The Royal College of Physicians (RCP) has announced that it will divest from fossil fuel and mining companies. The RCP will start divesting from the worst oil and gas companies immediately and will divest from all fossil fuel and mining companies, whose operations are not aligned with the Paris Climate Agreement, by 2023. The RCP has previously divested from coal and tar sands.

Billionaire targeted by Greta Thunberg undeterred by coal protesters

Adani, the Indian conglomerate coming under increasing pressure over its controversial coal mine in Australia said it won’t let protests dissuade it from completing the project.

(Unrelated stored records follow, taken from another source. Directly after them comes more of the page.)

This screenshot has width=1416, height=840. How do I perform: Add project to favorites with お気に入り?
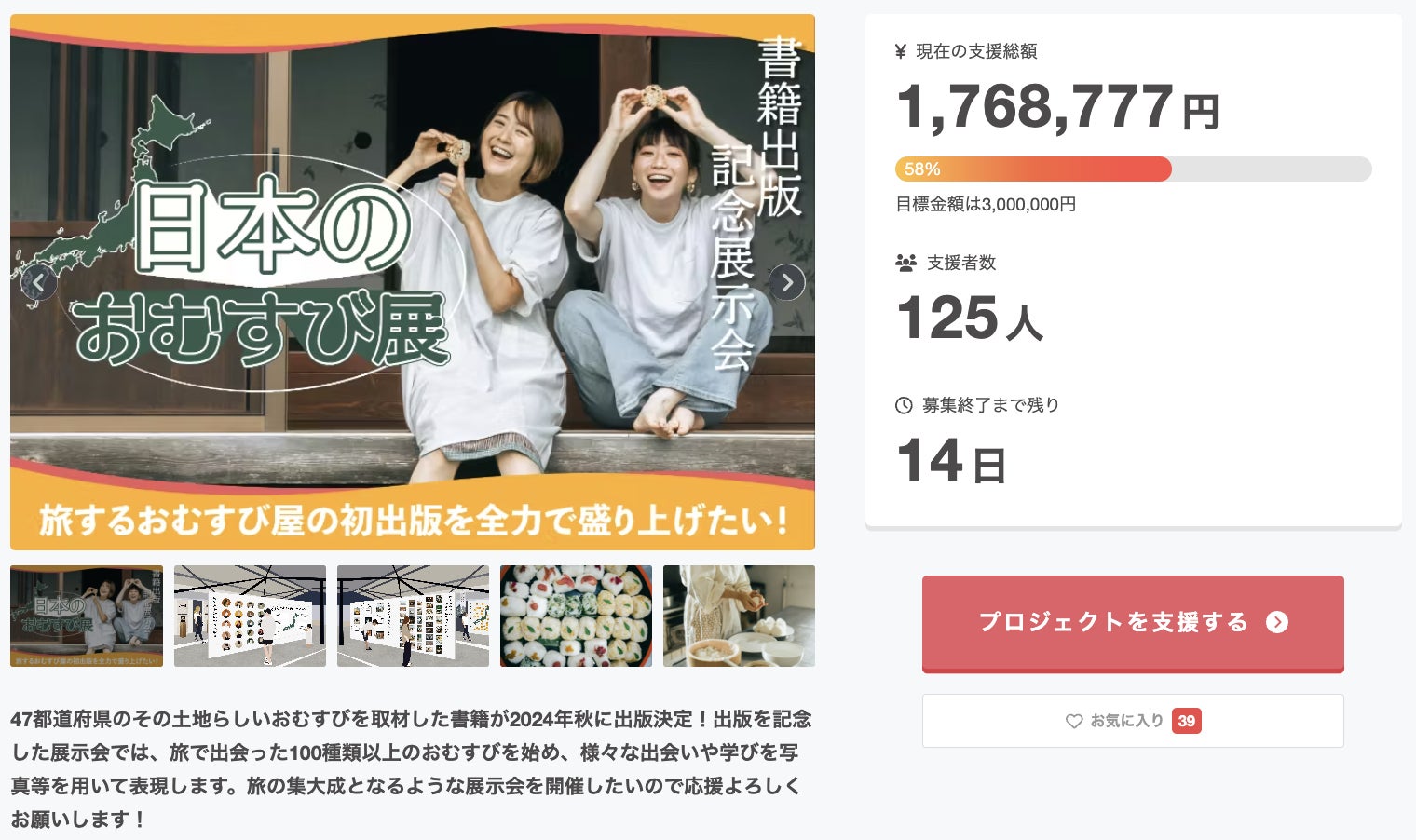click(1133, 721)
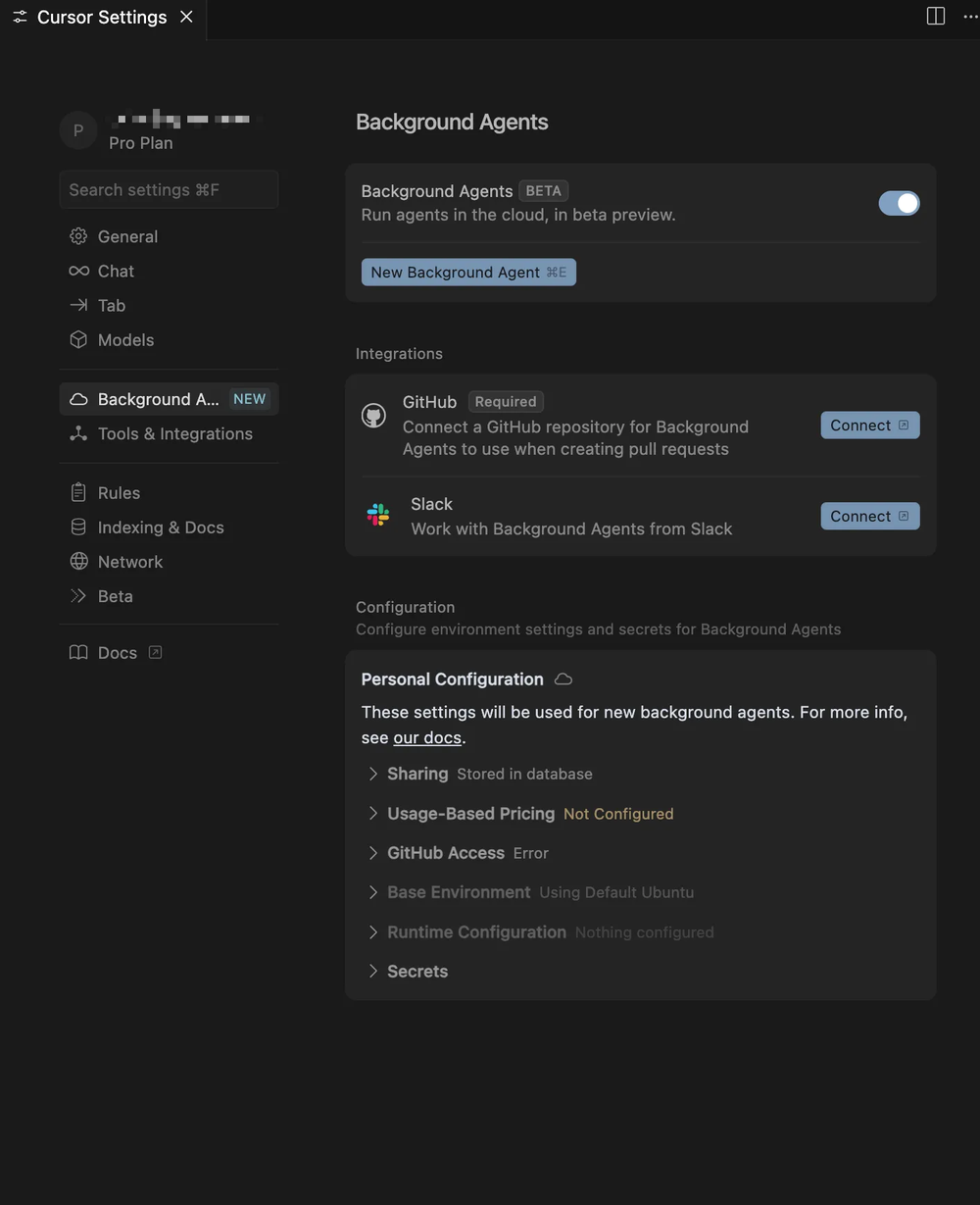Click the split editor layout icon

(x=935, y=17)
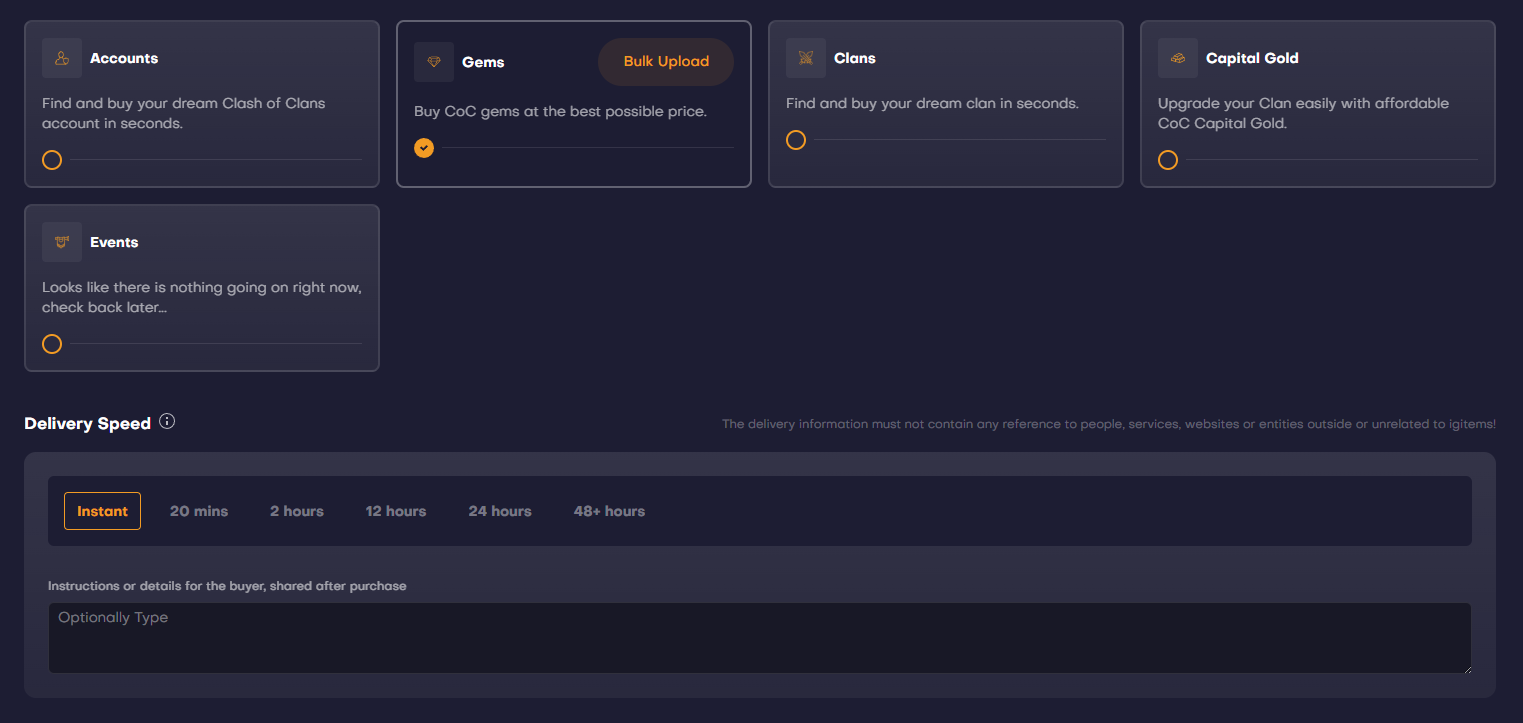Screen dimensions: 1523x723
Task: Select the Events radio circle
Action: 52,344
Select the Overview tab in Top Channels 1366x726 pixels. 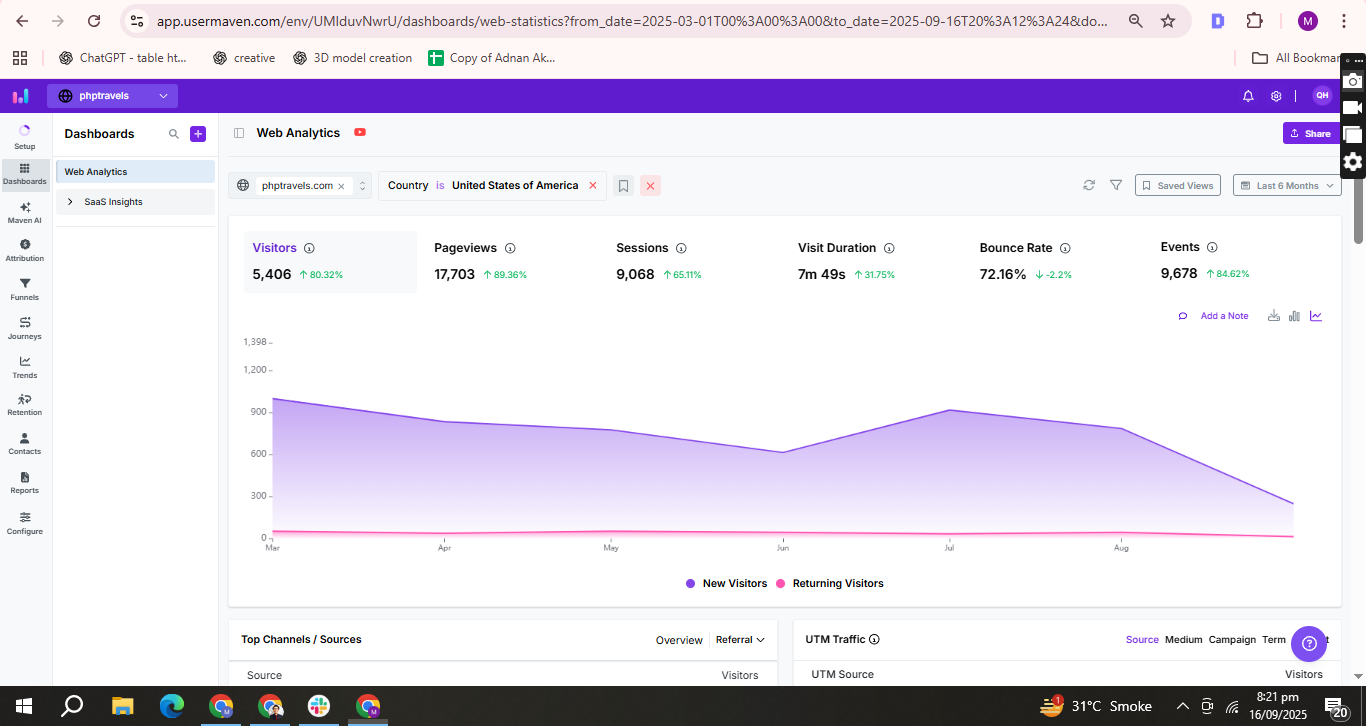tap(679, 639)
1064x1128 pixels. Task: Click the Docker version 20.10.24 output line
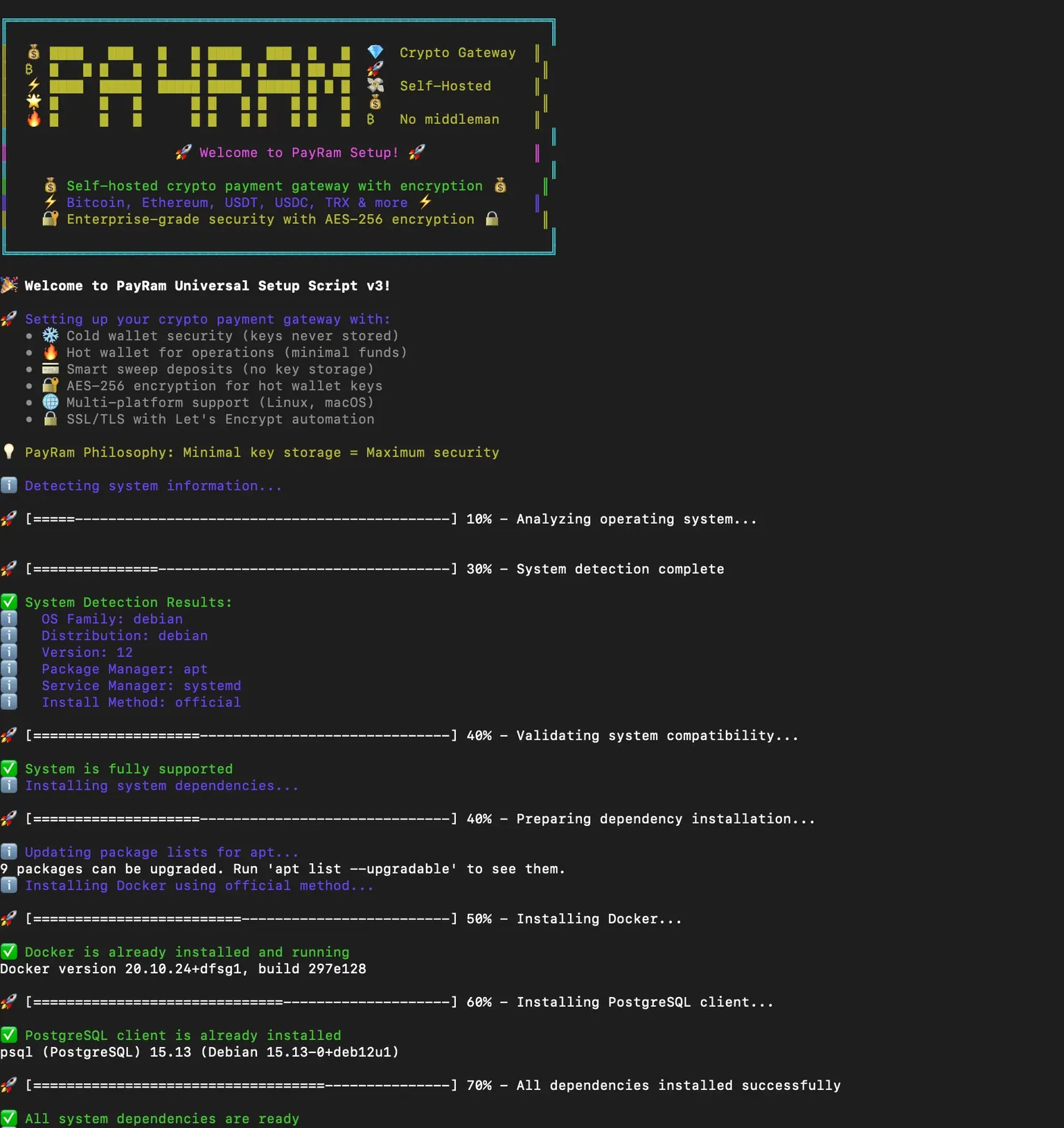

Should fossil fuels pay for Australia’s new bushfire reality? It is the industry most responsible

It is unconscionable that the taxpayer funds fossil fuels to the tune of $1,728 per person per year. What if we channelled this into climate adaptation?

Big Coal’s network of influence over the coalition government

Report and video from Greenpeace Australia.

How to facilitate the transition out of coal

Examples of good practices can be found Ruhr region of Germany, where over the last 50 years, coal mining has slowly been phased out.

5) Renewables and supposedly green mining

It would be good to read the articles below in the light of the LMN/War on Want report, published last September, about a just transition to a post-extractivist economy.

Cobalt price: After dismal 2019, could Tesla-Glencore deal spark turnaround?

Tesla is in talks to buy cobalt from Glencore for its third gigafactory, recently opened in Shanghai, according to people familiar with the matter. Tesla, alongside Google, Apple and others, were sued by a human rights group in December about artisanal cobalt mining in the Congo.

Are big miners rushing to be seen as “green”?

According to a jourbalist writing for Forbes magazine, potash is becoming the “green” choice for large mining companies which earlier placed their bets on coal. However, the shift is hardly a revolutionary one – especially if we closely examine the impacts of mining the fertiliser material, rather then focussing only on its benefits to global food production; one which is doubtful and contested anyway.

British potash: a serious proposition for Anglo American?

Potash contained in the mixed deposit beneath one of the UK’s hallowed beauty spots has become now a target of one of the world’s strongest mining companies. A deal between Sirius and Anglo American is still in question; however statements from both of them seem optimistic. Of course, a successful amalgamation depends, not only on shareholder sentiment, but also on whether early opposition by environmentalists will now be strengthened.

Mineral supply for green tech should be part of climate negotiations – scientists

An international team of researchers published a paper in Science stating that the global low-carbon revolution could be at risk unless new international agreements and governance mechanisms are put in place to ensure a sustainable supply of rare minerals and metals.

6) Facing Immeasurable “Extinction”

“We’re about to make one of the biggest transformations that humans have ever made to the surface of the planet. We’re going to strip-mine a massive habitat, and once it’s gone, it isn’t coming back.” This is the conclusion drawn by a leading environmentalist, summarising the prospects of deep sea mining, now under intense discussion in various global forums. In this first essay of 2020, a US journalist makes a concerted effort to summarise the maze of plans, and multitude of conflicts, embraced by what is arguably the most vital issue confronting our planet at all levels of existence. Where indeed will any of us be in the next decade? That’s presuming we survive that long.

7) Ecuador court casts doubts on mining projects future, allows public referendums

Ecuador’s constitutional court has ruled that communities have the right to hold public referendums on whether or not to allow a mining project to go forward, paving the way for opposition to future developments. The ruling comes after the court analyzed three decisions made last year on the topic, including one that rejected requests to vote on the future of SolGold’s (LON, TSX:SOLG) flagship copper and gold Cascabel project — set to become one of Ecuador’s biggest mines.